Jimmy Lee Blank Jr., 26, was found in a bathroom stall in a Manhattan shoe store a few days before Thanksgiving, police said.
This summer, Blank, also known as Dirt Poor Rodent, would often be seen around Wicker Park with his dog, Dassa Pit.
Blank has lived a transient life for several years, though he told his family in Tacoma, Wash., after he graduated from high school that he only planned to travel the country for a couple of months.
He was the sixth person in his circle of friends to die in the last year, said Felicity Barnshaw, 23, a fellow transient who described herself as Blank's best friend.

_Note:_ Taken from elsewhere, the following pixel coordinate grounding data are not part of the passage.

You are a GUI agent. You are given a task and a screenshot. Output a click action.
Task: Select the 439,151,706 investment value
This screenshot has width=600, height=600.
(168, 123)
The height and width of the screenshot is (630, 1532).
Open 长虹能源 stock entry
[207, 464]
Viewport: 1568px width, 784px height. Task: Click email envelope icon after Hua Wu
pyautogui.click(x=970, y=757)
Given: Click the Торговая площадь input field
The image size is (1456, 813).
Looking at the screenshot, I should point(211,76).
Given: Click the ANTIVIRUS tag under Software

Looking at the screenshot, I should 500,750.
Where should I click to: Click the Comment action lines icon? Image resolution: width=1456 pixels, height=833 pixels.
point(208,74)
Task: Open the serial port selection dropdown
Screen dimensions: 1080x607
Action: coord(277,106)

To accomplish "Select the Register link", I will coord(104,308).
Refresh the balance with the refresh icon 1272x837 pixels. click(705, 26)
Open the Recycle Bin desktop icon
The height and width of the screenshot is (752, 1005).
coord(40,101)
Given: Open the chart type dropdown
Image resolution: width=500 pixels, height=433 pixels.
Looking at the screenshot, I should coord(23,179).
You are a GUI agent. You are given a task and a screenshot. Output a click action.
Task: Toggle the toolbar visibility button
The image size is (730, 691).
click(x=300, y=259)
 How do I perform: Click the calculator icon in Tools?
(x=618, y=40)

"[Death] been happening since I started traveling, but a lot of people I know — too many — this past year have died. It's a rough lifestyle; you have to be on your toes all the time. Some was drugs, other ones [bad] luck. One friend fell off a train," Barnshaw said.
Barnshaw and Blank were among the dozens of transient homeless youths and twenty-somethings who spent part of their summer in Wicker Park.
Also called rail riders and travelers, the gutter punks travel the country by hopping freight trains and hitchhiking. Usually traveling in Chicago in the warmer months, the group's summer stop this year was marked by incidents of violence. Some community members complained of the group's aggressive panhandling and claimed the animals the travelers kept as companions were not healthy.
Barnshaw said she learned of Blank's death after a woman from Collide, a ministry that helps the pets of homeless travelers in New York City, posted messages on Blank's Facebook page hoping to find a home for Blank's dog.
New York Police Lt. John Grimtel said Sunday that Blank died in the bathroom stall of a Design Shoe Warehouse store at 40 E. 14th St. at 7:35 p.m. on Nov. 25. Grimtel said the cause of death "appears to be a drug overdose."
Results from a toxicology test will not be available for six to eight weeks, a spokeswoman for the New York City medical examiner said.
Grimtel said the dog was found with Blank in the store bathroom stall. Medics couldn't reach Blank for more than an hour after he was discovered because the dog was protecting him. The animal had been Blank's companion for about six years.
Reached by phone at her family's home in Pennsylvania Monday, Barnshaw said news of Blank's death has spread quickly because he knew so many people.
"He went to the West Coast, East Coast. ... A lot of people, hundreds of people, knew him," said Barnshaw, who described Blank as "goofy."
"He always tried to act like a tough guy [but] was a complete sweetheart," she said of Blank, who used Dirt Poor Rodent on his Facebook page.
Barnshaw, who's been traveling since she was 17, met Blank three years ago when they were in the same "squat" in Brooklyn, she said.
Although they went separate ways after leaving Chicago around the same time in September, they reunited in New York last month, Barnshaw said.
"I was waiting for him. He had my sleeping bag [with him] since Chicago," said Barnshaw, who had left Blank for couple of days to hang out in Queens just before he died.
Blank has spent the last six years traveling, according to Steven Hunt, 28, a Tacoma, Wash., resident who grew up with Blank and was a close childhood and family friend.
After Blank graduated from high school, "He said he was only going to be gone for a couple of months, and that he wanted to come back, join the Navy and do underwater welding school," Hunt said. "It turned into a long period of time."
In October, Blank was charged in West Virginia with misdemeanor trespassing after he was found hiding on a New York-bound freight train, according to a report.
Hunt described Blank as "a rebellious spirit."
While it's unclear what made Blank want to leave his permanent home for so long, Hunt said leaving Tacoma was "not an uncommon" desire.
"All of us figured it was something he wanted to get out of his system, see the country. I would say that's a trait for Tacoma natives," Hunt said.